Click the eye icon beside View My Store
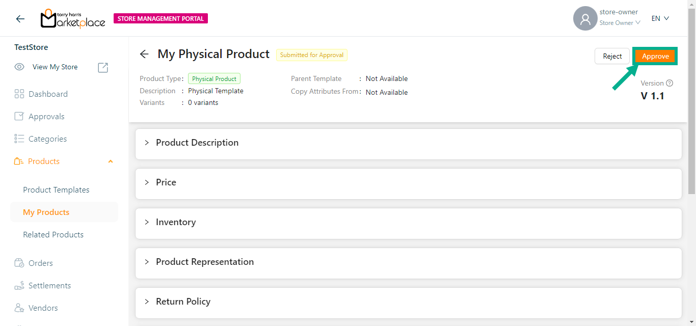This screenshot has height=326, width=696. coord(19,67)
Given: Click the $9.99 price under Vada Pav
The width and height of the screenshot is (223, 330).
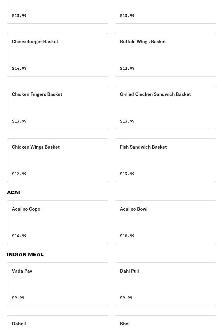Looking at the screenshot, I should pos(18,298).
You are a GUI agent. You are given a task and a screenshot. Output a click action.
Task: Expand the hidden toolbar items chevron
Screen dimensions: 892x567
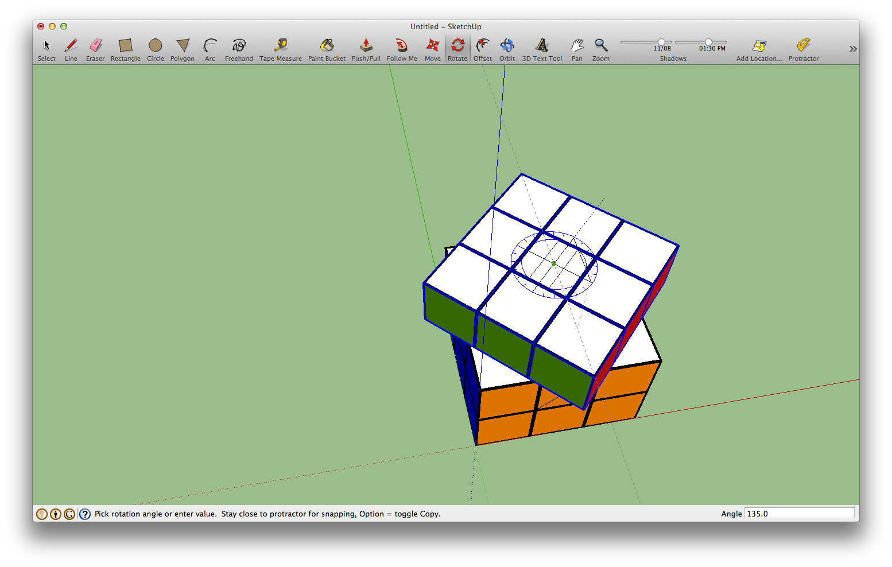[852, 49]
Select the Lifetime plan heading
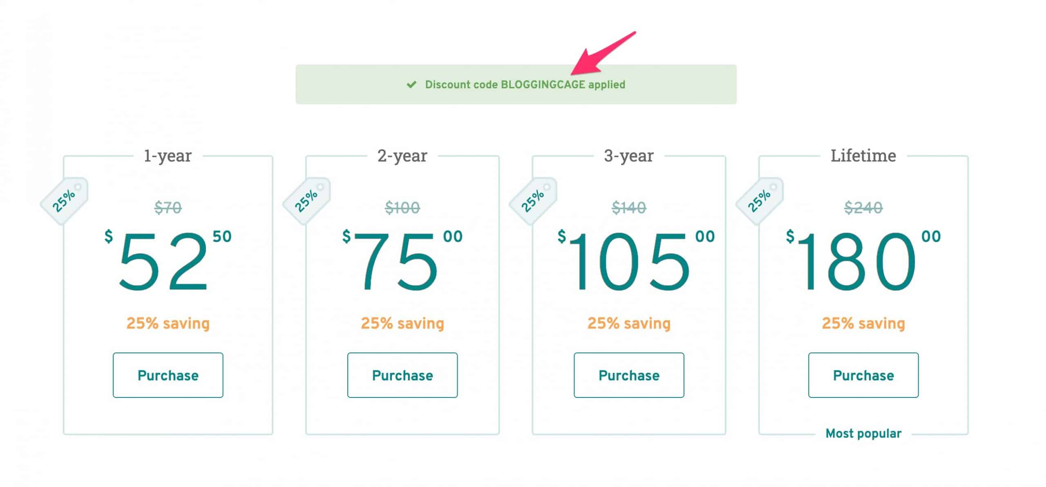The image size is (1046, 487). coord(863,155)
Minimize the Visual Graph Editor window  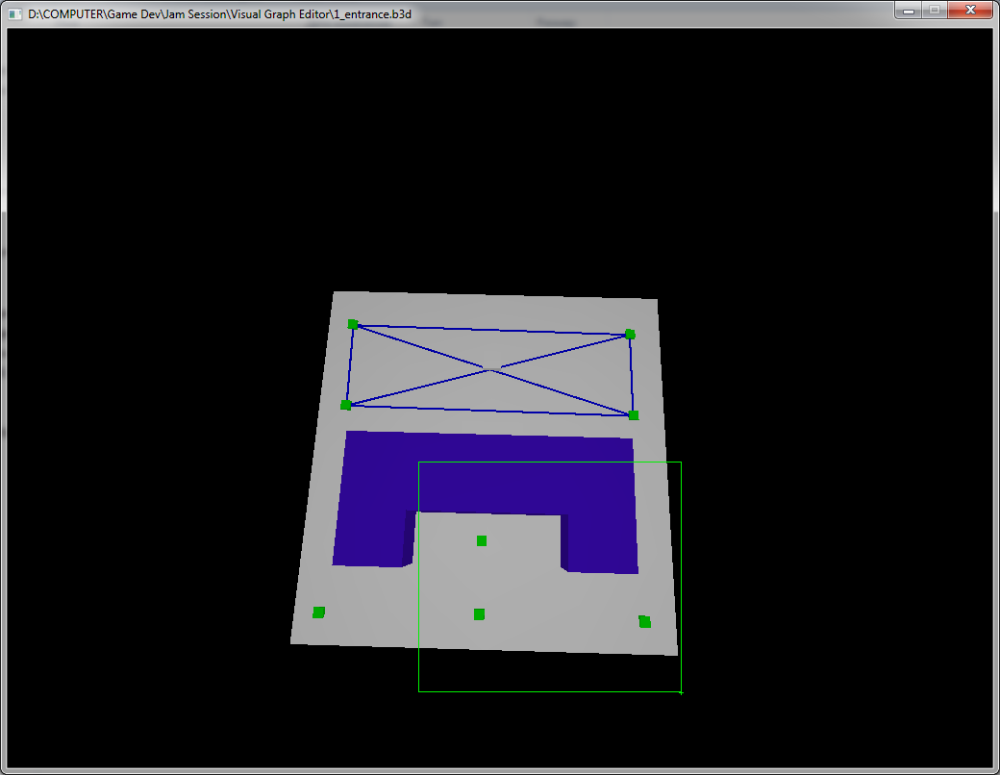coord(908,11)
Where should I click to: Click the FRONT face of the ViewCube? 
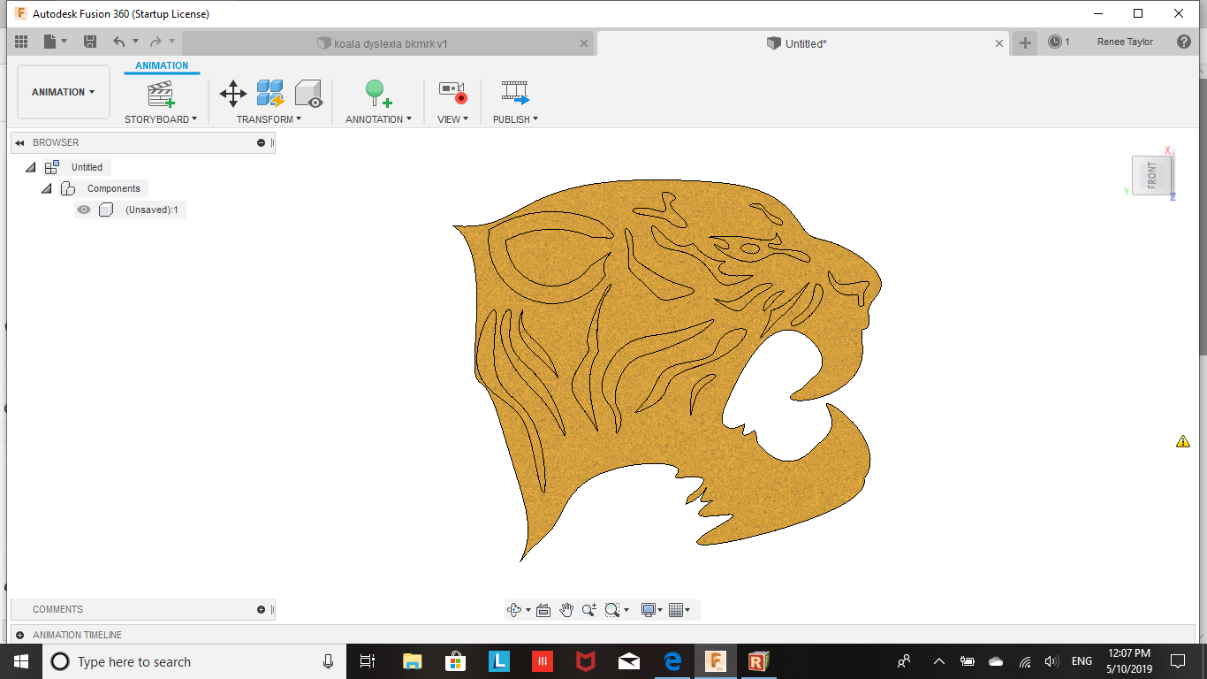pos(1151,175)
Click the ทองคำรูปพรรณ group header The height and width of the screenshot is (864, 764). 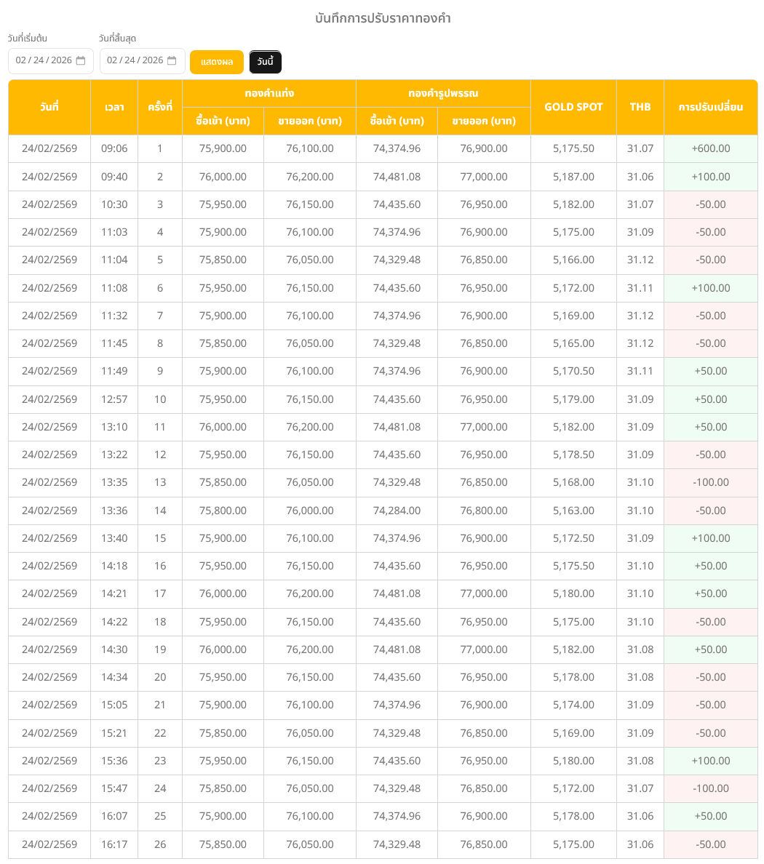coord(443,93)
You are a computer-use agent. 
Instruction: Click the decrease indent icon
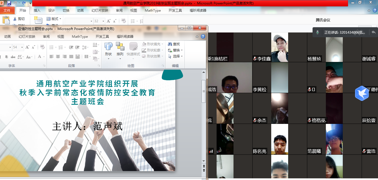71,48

** Exercise **
Go through the entries above and report each line with the string "agent" in it.

** Result **
You are a GUI agent. You are given a task and a screenshot. Output a click action.
You are a computer-use agent. 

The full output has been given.